### Exercise description
Would it be possible to output exactly, and only, the lines below from the one holding "pyautogui.click(x=<x>, y=<y>)" to the last line, both included, with every picture left out?

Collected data
○ ○ ○ ○ ○ ○ ○

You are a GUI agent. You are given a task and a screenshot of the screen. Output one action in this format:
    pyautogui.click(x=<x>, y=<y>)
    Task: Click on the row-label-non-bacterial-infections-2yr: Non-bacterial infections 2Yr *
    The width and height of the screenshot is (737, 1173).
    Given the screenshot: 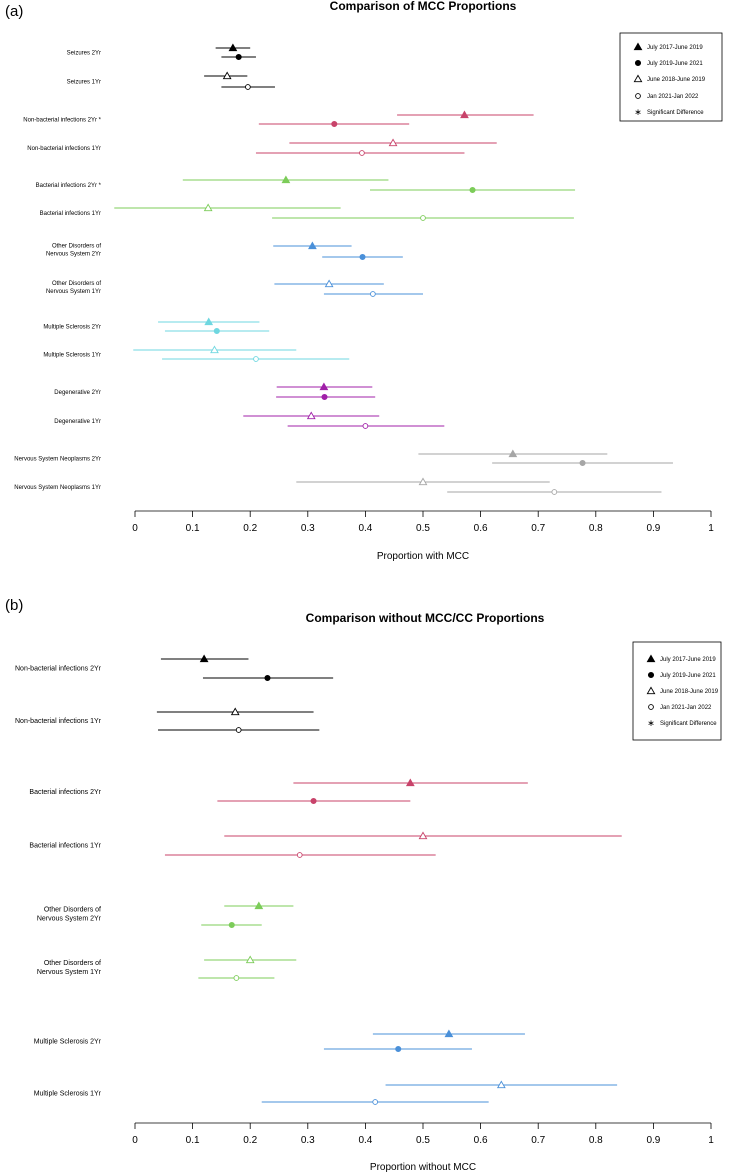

○ ○ ○ ○ ○ ○ ○

### Answer below
    pyautogui.click(x=<x>, y=<y>)
    Task: Click on the row-label-non-bacterial-infections-2yr: Non-bacterial infections 2Yr *
    The width and height of the screenshot is (737, 1173).
    Given the screenshot: 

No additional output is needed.